What the exercise asks
Every line of the material is to be returned verbatim. Pictures stay out.

Information given
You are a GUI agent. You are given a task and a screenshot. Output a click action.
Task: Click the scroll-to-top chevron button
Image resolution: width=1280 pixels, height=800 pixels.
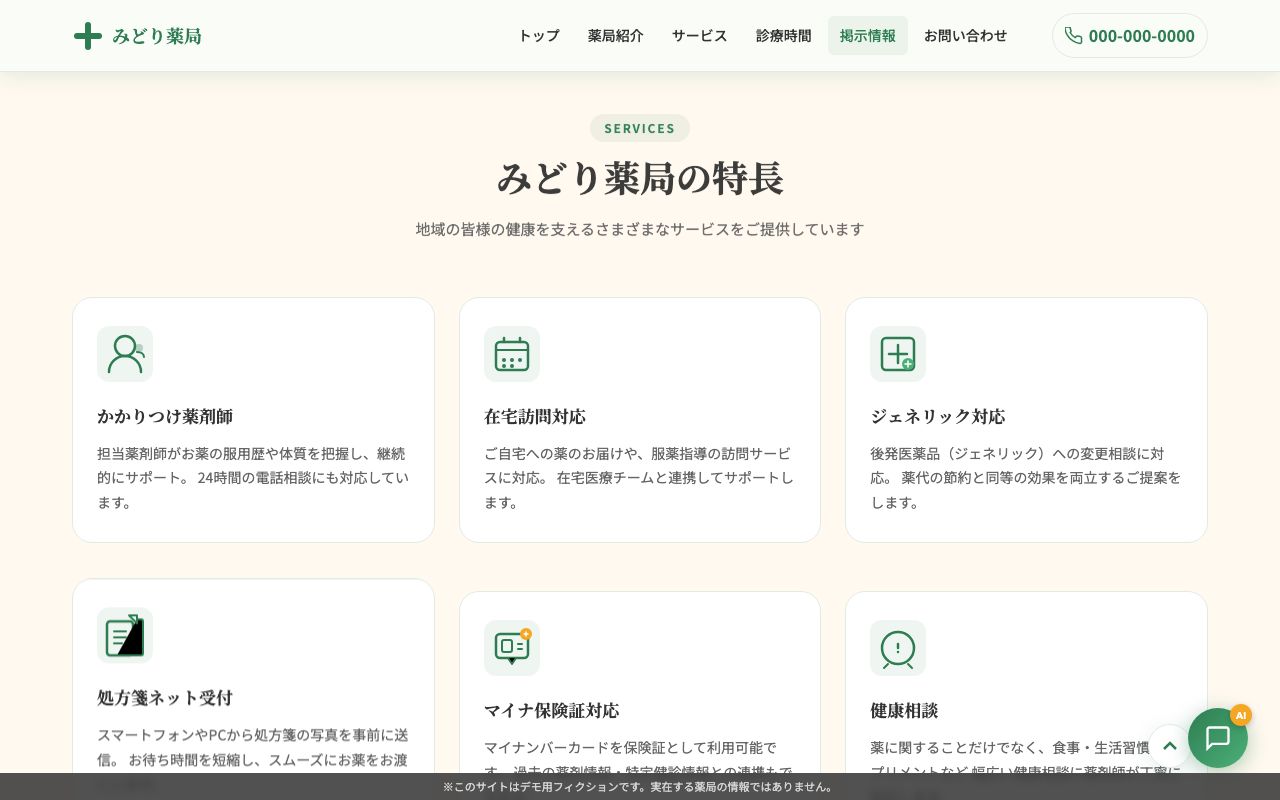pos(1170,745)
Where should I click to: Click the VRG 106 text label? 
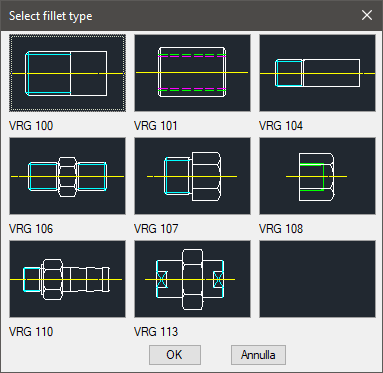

Output for this exercise
You are a GUI agent. You are given a task and a screenshot. Output a click action.
Task: Click the scroll-to-top chevron button
Image resolution: width=1280 pixels, height=800 pixels.
pos(1170,745)
Where should I click to: Click the VRG 106 text label? 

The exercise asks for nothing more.